Dia do Livro Português (juro que não fui eu, mas aqui fica)


Quando estudei Os Maias, no 11º ano, a professora ótima que tivemos ficou pasmada por não percebermos nada, por não consultarmos sequer um dicionário... Enfim.


RESUMO DE «OS MAIAS» (Para quem tem pouco tempo para ler...)
Era uma vez um gajo chamado Carlos, que vivia numa casa tão grande que levava p'raí uma vinte páginas a dizer como é que era. Quem gosta de imobiliário, tem aqui um petisco, porque aquilo tem assoalhadas grandes e boas e, pronto, mas p'ra mim não serve, que eu imóveis só com a fotografia, que às vezes um gajo é artista a escrever e depois uma pessoa vai a ver da casa e não tem nada a ver com o que imaginou. Portanto, o gajo chama-se Carlos e o pai matou-se quando ele era pequeno, porque a mulher fugiu com um italiano e levou a filha que eles também tinham e... e ele matou-se, não faz sentido, porque o que não falta p'raí são gajas. Ora o puto fica com o avô e tal, vai crescendo e torna-se um gajo fino, bem vestido e que vai a boas festas.

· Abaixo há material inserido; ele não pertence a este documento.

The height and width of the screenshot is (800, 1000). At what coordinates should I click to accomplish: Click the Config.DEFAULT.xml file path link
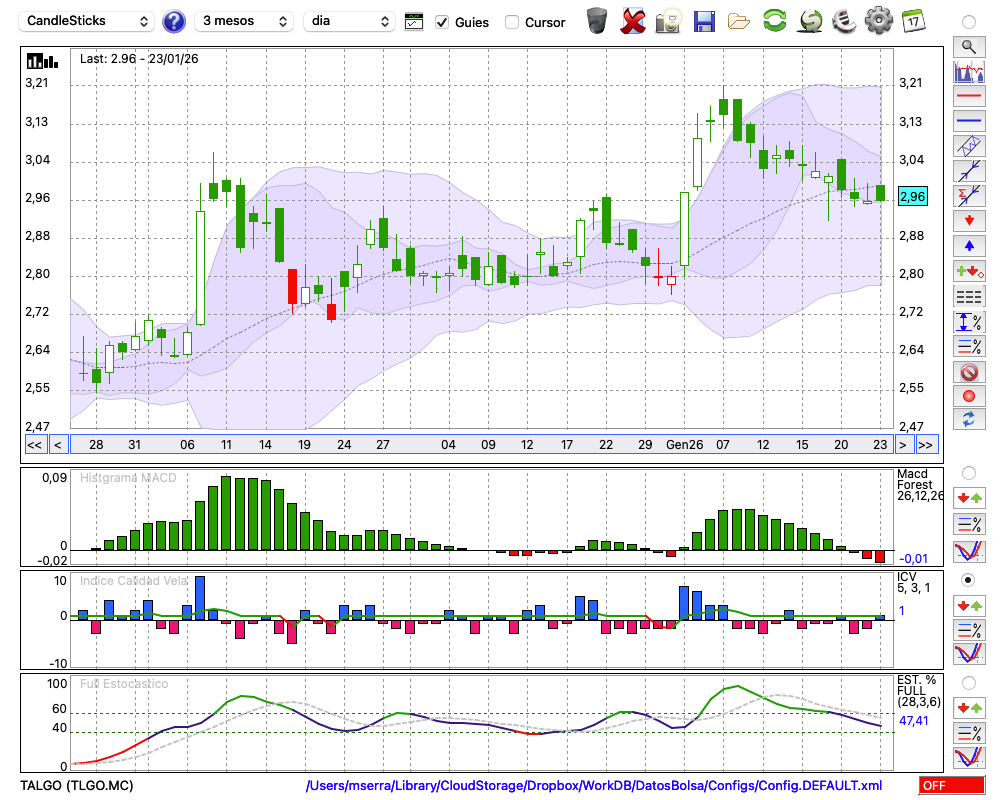tap(594, 786)
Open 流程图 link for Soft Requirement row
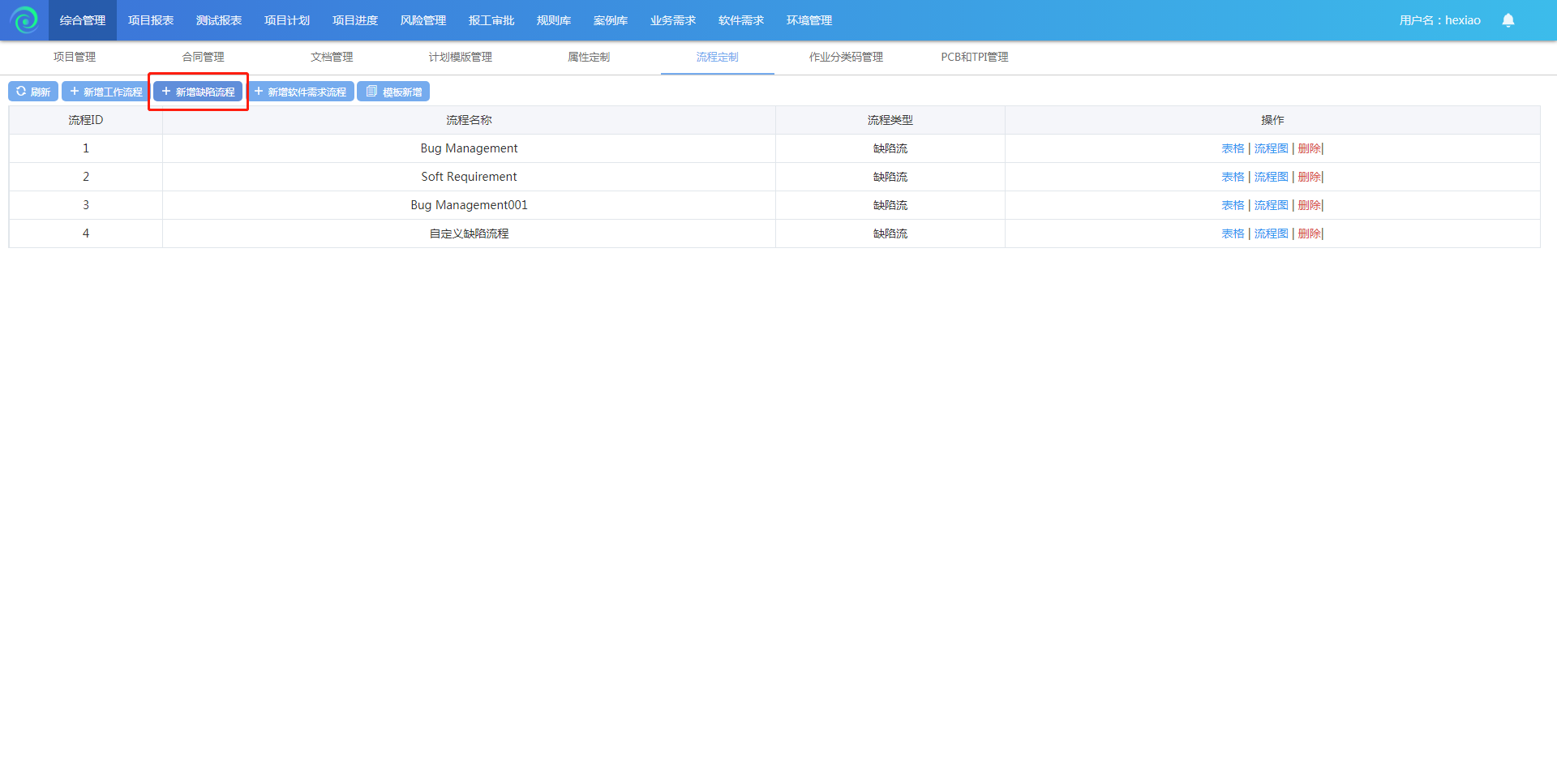 1271,177
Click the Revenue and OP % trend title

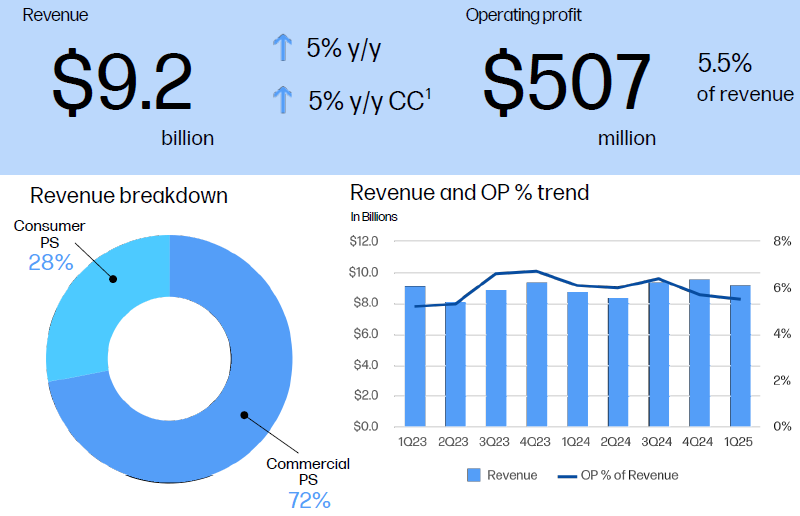point(469,192)
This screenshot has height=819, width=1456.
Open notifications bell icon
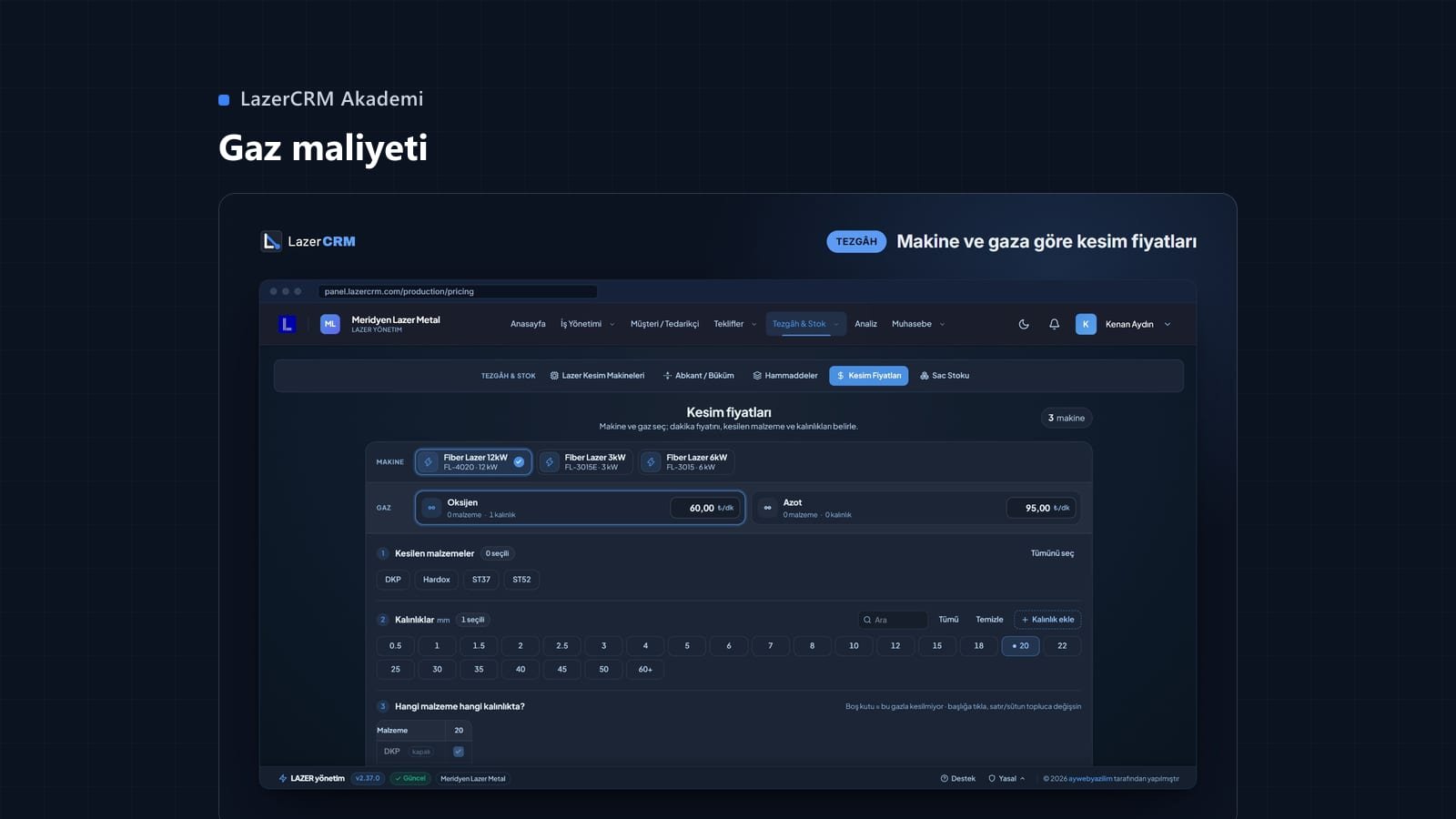(1054, 324)

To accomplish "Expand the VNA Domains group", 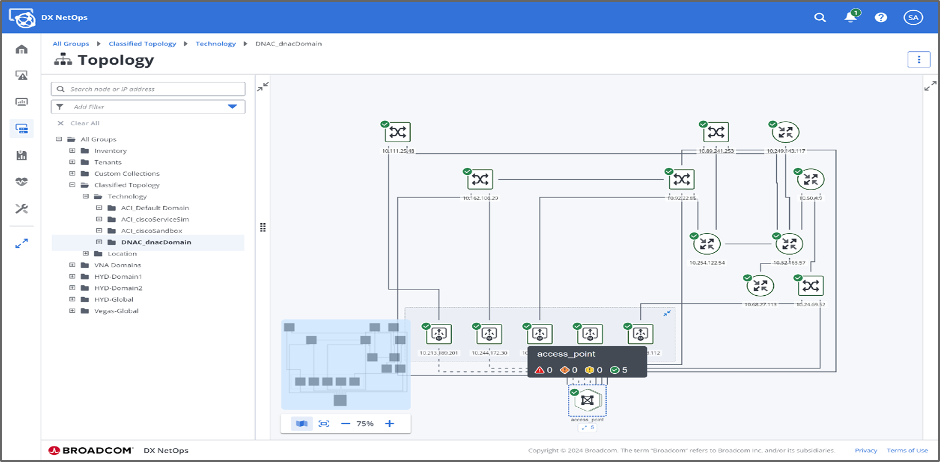I will (x=72, y=265).
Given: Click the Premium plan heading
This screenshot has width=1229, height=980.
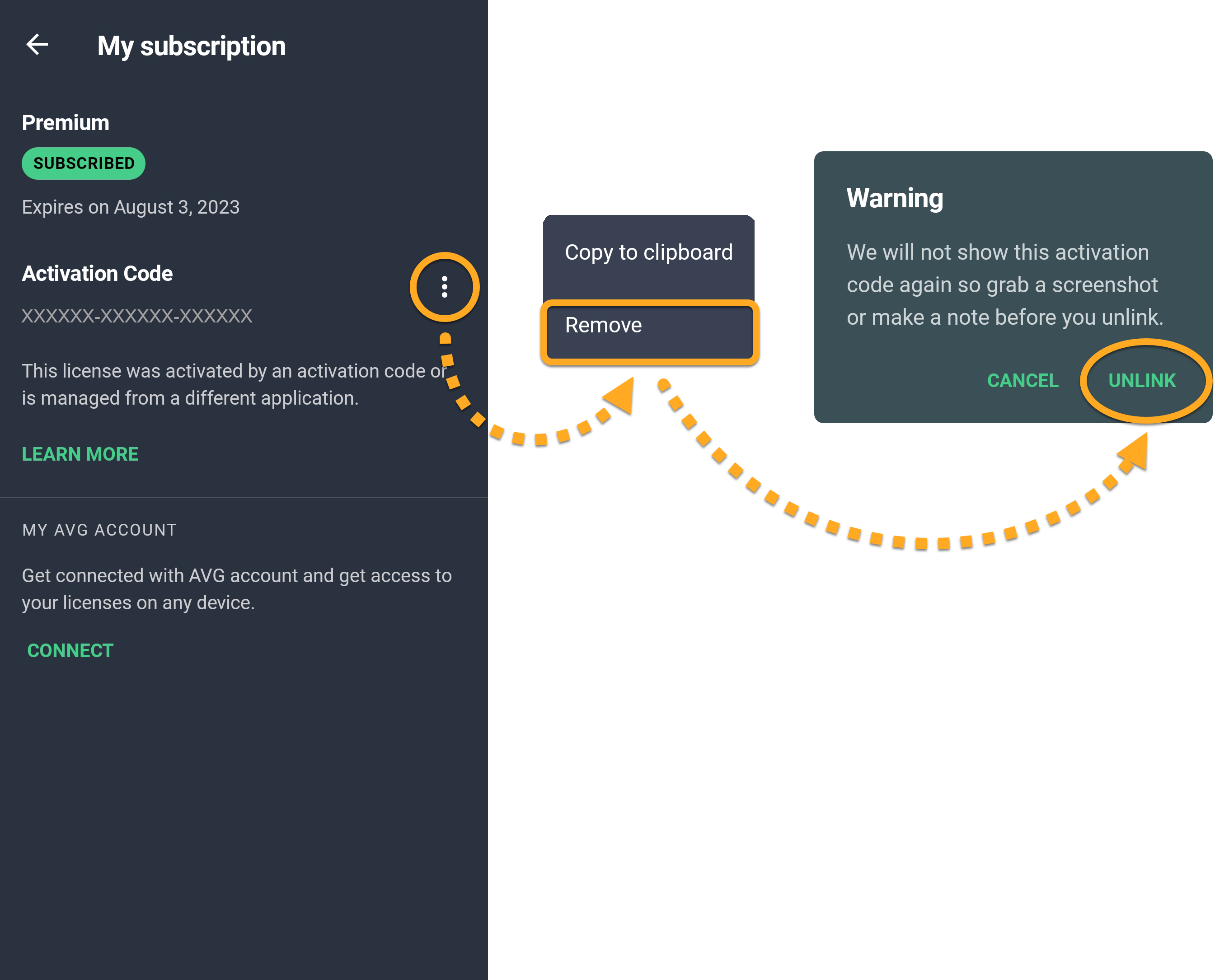Looking at the screenshot, I should click(x=66, y=123).
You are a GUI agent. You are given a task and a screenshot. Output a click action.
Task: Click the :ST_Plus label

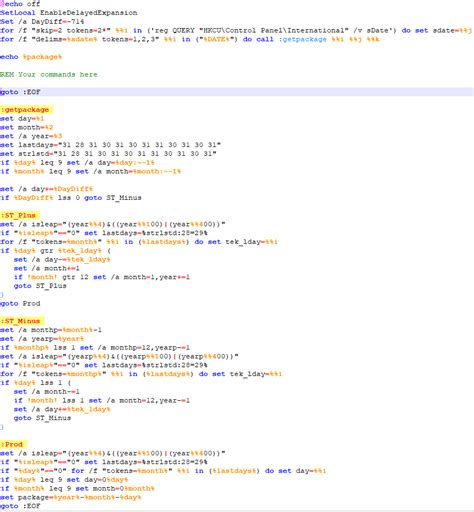(x=20, y=215)
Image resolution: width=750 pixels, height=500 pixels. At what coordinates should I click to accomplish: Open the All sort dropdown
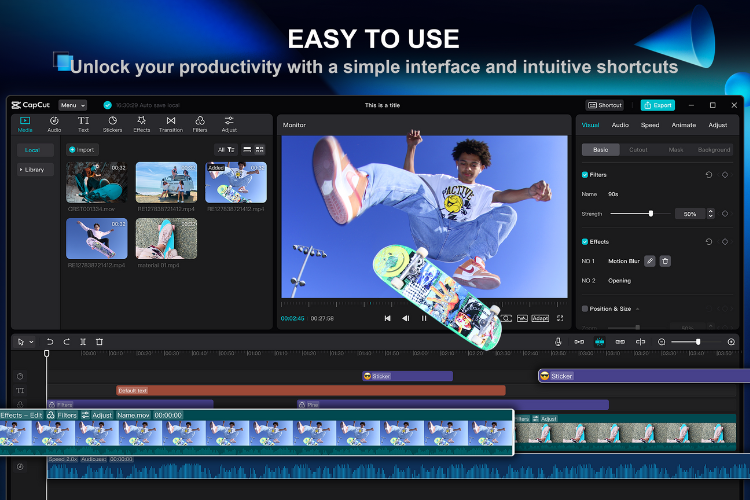click(225, 149)
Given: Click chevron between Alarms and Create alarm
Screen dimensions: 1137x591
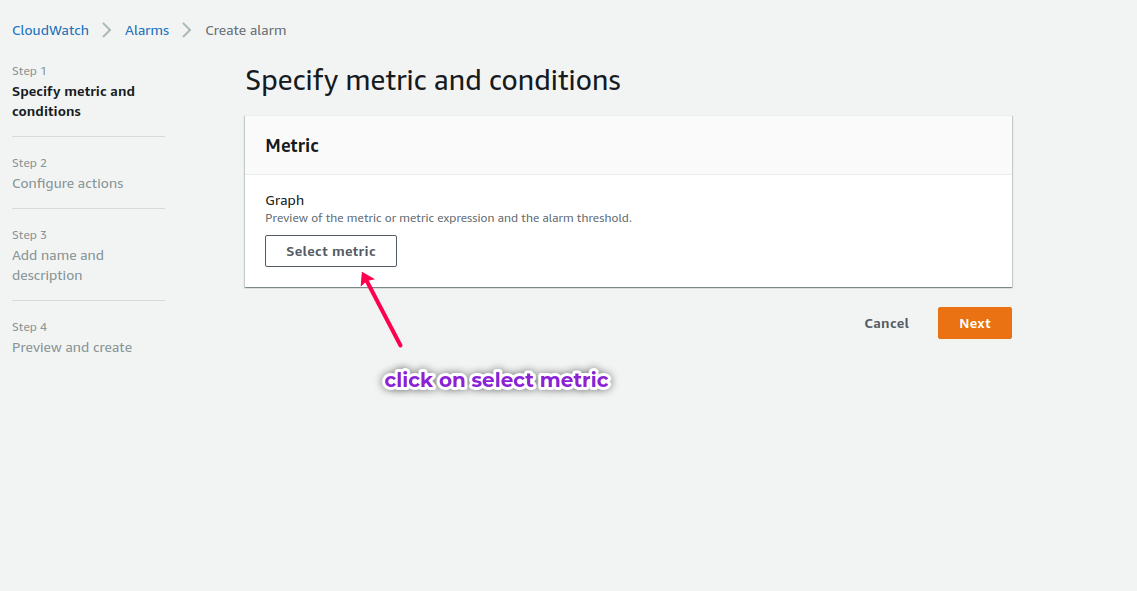Looking at the screenshot, I should pos(187,31).
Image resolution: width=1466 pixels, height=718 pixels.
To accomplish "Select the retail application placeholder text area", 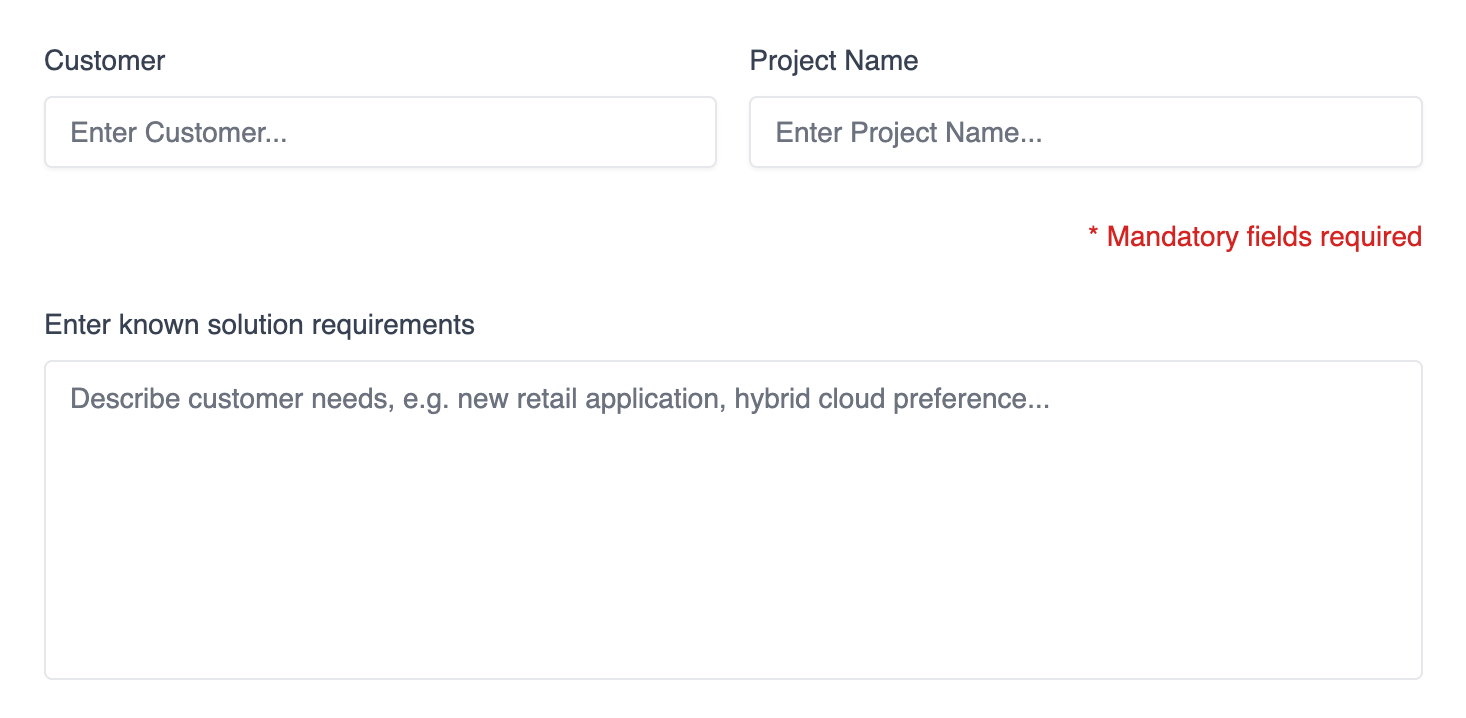I will (560, 398).
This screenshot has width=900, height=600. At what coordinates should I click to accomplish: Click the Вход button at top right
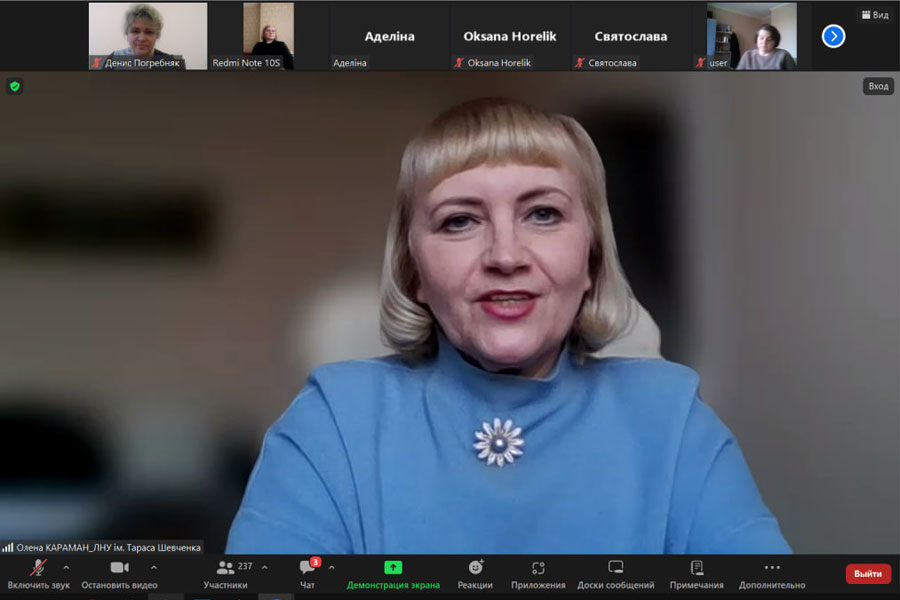pos(878,86)
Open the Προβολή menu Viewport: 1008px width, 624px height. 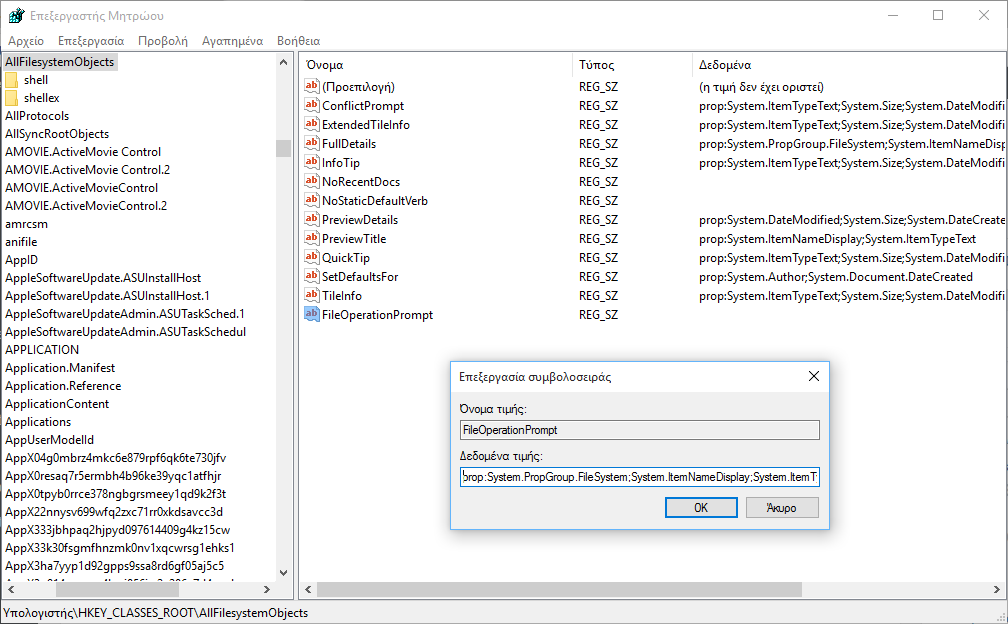[163, 41]
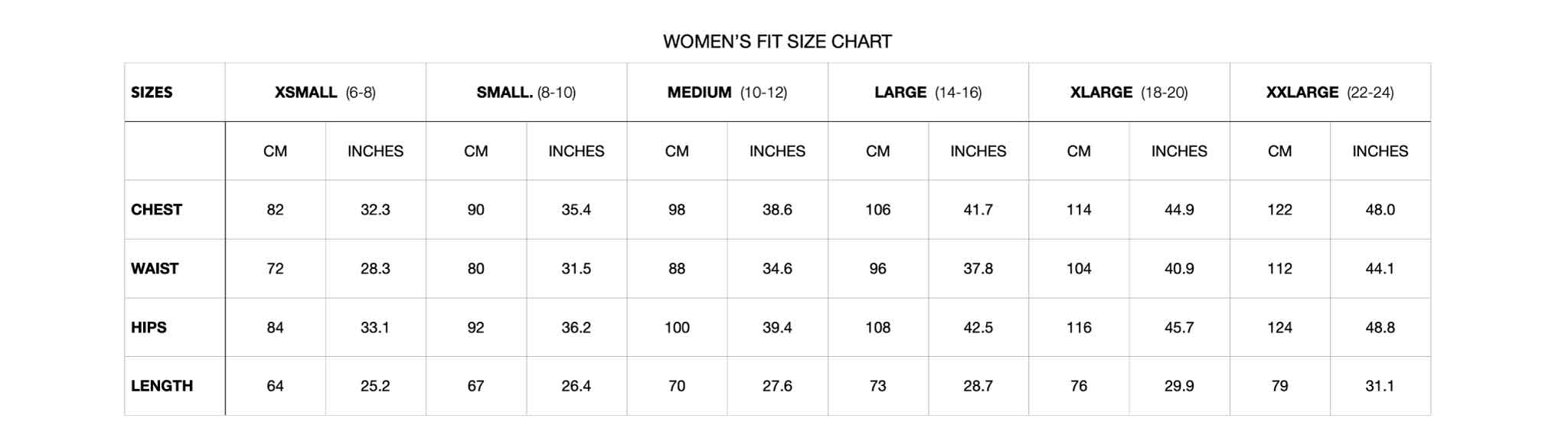This screenshot has width=1568, height=435.
Task: Click the 72 cm XSmall waist value
Action: (x=275, y=269)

As tantas vê uma gaja e pensa: «Ui, gaja tão boa!» e p'raí na página 400 começam a ir para a cama os dois e andam aí umas boas 200 páginas, pim, pim, troca e vira e agora nesta casa e agora naquela e pumba e... só que às tantas vem um gajo e diz: «Eh pá, olha que a moça é tua irmã!» e o Carlos fica «eh pá, isso não pode ser, que nojo,» de maneiras que dá-lhe só mais duas ou três trolitadas e vai dar uma volta ao mundo, para espairecer e acaba tudo em bem, porque, ao menos, não tiveram filhos, porque se tivessem eram, de certeza meios tantans, babavam-se, como o meu primo Zé Luís, que os pais também eram parentes.